THE POLITICAL AND ECONOMIC CLIMATE AND OTHER WORLD EVENTS AFFECTING
SAFETY AND SECURITY COULD ADVERSELY AFFECT THE DEMAND FOR CRUISES AND COULD HARM
THE FUTURE LEASING AND PROFITABILITY.

Demand for cruises and other vacation options has been, and is expected
to continue to be, affected by the public's attitude towards the safety of
travel, the international political climate and the political climate of
destination countries. Events such as the terrorist attacks in the U.S. on
September 11, 2001 and the instability in much of the Mediterranean region (the
region in which our Vessel operates) and the threats of attacks in the
Mediterranean and elsewhere, concerns of an

-13-



outbreak of additional hostilities, national government travel advisories, the
resulting political instability and concerns over safety and security aspects of
traveling, have had a significant adverse impact on demand and pricing in the
travel and vacation industry and may continue to do so in the future. Demand for
cruises is also likely to be increasingly dependent on the underlying economic
strength of the countries from which cruise companies source their passengers.
Economic or political changes that reduce disposable income or consumer
confidence in the countries may affect demand for vacations, including cruise
vacations, which are a discretionary purchase. Decreases in demand could
adversely affect our ability to lease the Vessel and negatively affect
profitability.

ACCIDENTS AND OTHER INCIDENTS OR ADVERSE PUBLICITY CONCERNING THE CRUISE
INDUSTRY AND COULD AFFECT COMPANY'S REPUTATION AND HARM FUTURE LEASING AND
PROFITABILITY.

The operation of cruise ships involves the risk of accidents, passenger
and crew illnesses, mechanical failures and other incidents at sea or while in
port, which may bring into question passenger safety, health, security and
vacation satisfaction and thereby adversely effect future industry performance,
sales and profitability. It is possible that these factors could adversely
affect our leasing ability or existing charter, which would have an adverse
affect on profitability. In addition, adverse publicity concerning the vacation
industry in general or the cruise industry or us in particular could affect our
reputation and impact demand and, consequently, have an adverse affect on our
profitability.

NEW REGULATIONS OF HEALTH, SAFETY, SECURITY, ENVIRONMENTAL AND OTHER
REGULATORY ISSUES COULD INCREASE COMPANY'S OPERATING COSTS AND ADVERSELY AFFECT
NET INCOME.

The Company are subject to various international, national, state and
local health, safety and security laws, regulations and treaties. We believe
that health, safety, security and other regulatory issues will continue to be
areas of focus by relevant government authorities. Resulting legislation or
regulations, or changes in existing legislation or regulations, could impact
Company's operations and would likely subject to increasing compliance costs in
the future.

PROBLEMS ENCOUNTERED AT PORTS COULD REDUCE COMPANY'S PROFITABILITY.

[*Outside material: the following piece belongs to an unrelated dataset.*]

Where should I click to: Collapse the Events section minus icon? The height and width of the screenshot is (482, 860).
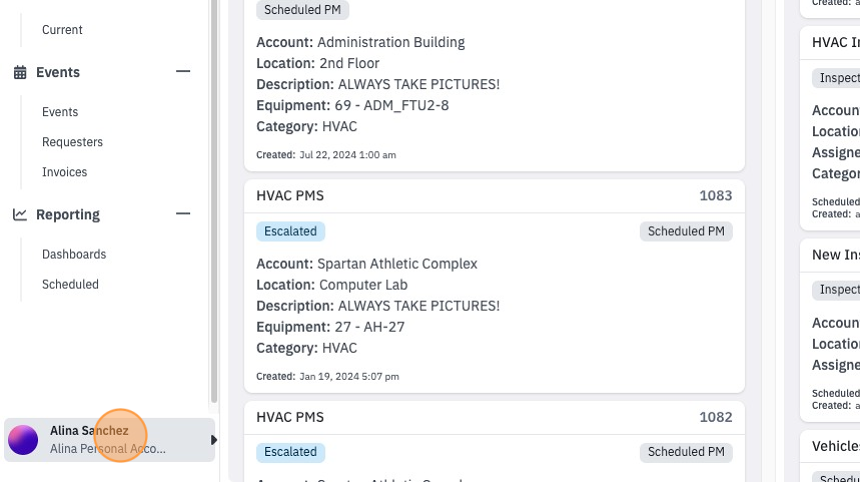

Industrial actions and insolvency or financial problems of the ports
where The Vessel is docked could adversely affect Company's profitability.

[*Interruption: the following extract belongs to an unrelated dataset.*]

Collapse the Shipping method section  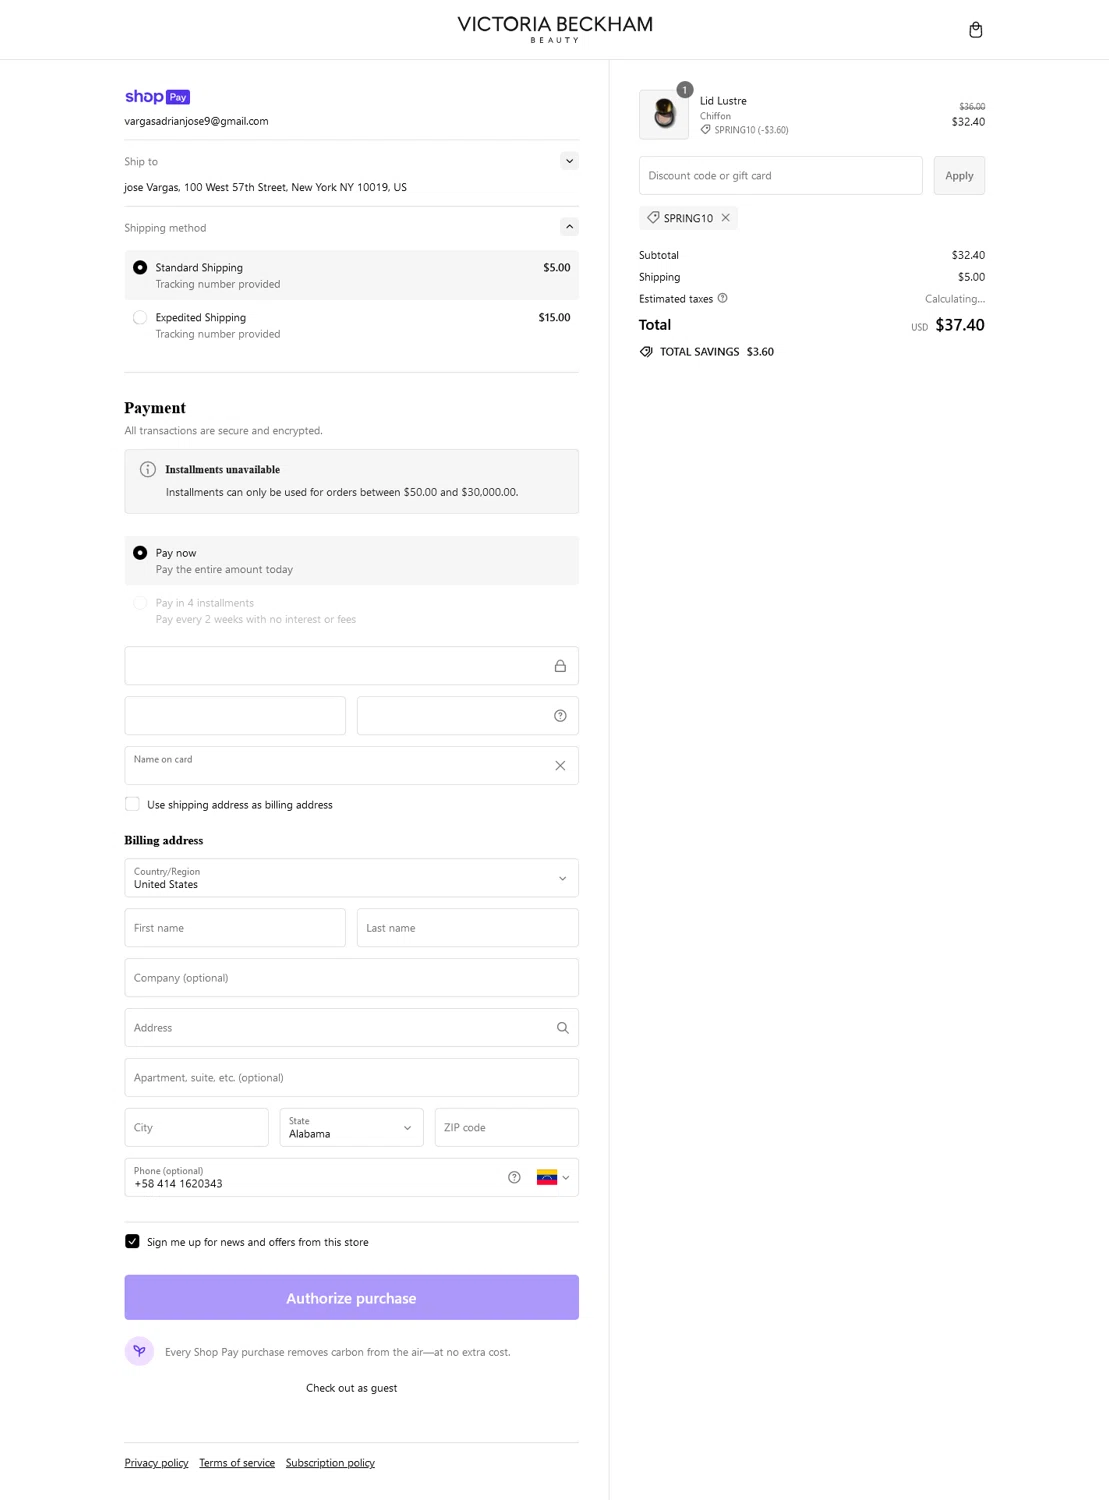(x=569, y=227)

RISKS RELATED TO OPERATIONS GENERALLY

THE COMPANY IS SUBJECT TO RISKS ASSOCIATED WITH OPERATIONS IN ISRAEL.

The Company is involved in oil and gas exploration activities in Israel
as operator of certain offshore licenses or otherwise. The Company also
purchased significant non-oil and gas real-estate properties in Israel. The
Company also maintains a significant presence within Israel. Accordingly, a
significant portion of the Company's business is directly affected by prevailing
economic, military and political conditions that affect Israel. Any major
hostilities involving Israel might have a material adverse effect on the
Company's business, financial condition or results of operations.

THE COMPANY'S STOCK PRICE IS VOLATILE AND COULD CONTINUE TO BE VOLATILE.

Investor interest in the Company's common stock may not lead to the
development of an active or liquid trading market. The market price of the
Company's common stock has fluctuated in the past and is likely to continue to
be volatile and subject to wide fluctuations. In addition, the stock market has
experienced extreme price and volume fluctuations. The stock prices and trading
volumes for the Company's stock has fluctuated widely and may continue to so for
reasons that may be unrelated to business or results of operations. General
economic, market and political conditions could also materially and adversely
affect the market price of the Company's common stock and investors may be
unable to resell their shares of common stock at or above their purchase price.

PENNY STOCK REGULATIONS ARE APPLICABLE TO INVESTMENT IN SHARES OF THE
COMPANY'S COMMON STOCK.

Broker-dealer practices in connection with transactions in "penny
stocks" are regulated by certain penny stock rules

-14-



adopted by the Securities and Exchange Commission. Penny stocks generally are
equity securities with a price of less than $5.00 (other than securities
registered on certain national securities exchanges or quoted on the Nasdaq
system, provided that current prices and volume information with respect to
transactions in such securities are provided by the exchange or system). The
penny stock rules require a broker-dealer, prior to a transaction in a penny
stock not otherwise exempt from the rules, to deliver a standardized risk
disclosure document that provides information about penny stocks and the risks
in the penny stock market. The broker-dealer also must provide the customer with
current bid and offer quotations for the penny stock, the compensation of the
broker-dealer and its salesperson in the transaction, and monthly account
statements showing the market value of each penny stock held in the customer's
account. In addition, the penny stock rules generally require that prior to a
transaction in a penny stock the broker-dealer make a special written
determination that the penny stock is a suitable investment for the purchaser
and receive the purchaser's written agreement to the transaction. These
disclosure requirements may have the effect of reducing the level of trading
activity in the secondary market for a stock that becomes subject to the penny
stock rules. Many brokers will not deal with penny stocks; this restricts the
market.

ITEM 2. PROPERTIES

The Company maintains offices in Houston, Texas. The Company has a lease
for office premises (approximately 2,015 square feet) at 11767 Katy Freeway,
Houston, TX 77079 expiring in October 2006 with a monthly rental of $2,508. The
Company anticipates that it will be able to extend the lease, or find
replacement premises, on commercially reasonable terms.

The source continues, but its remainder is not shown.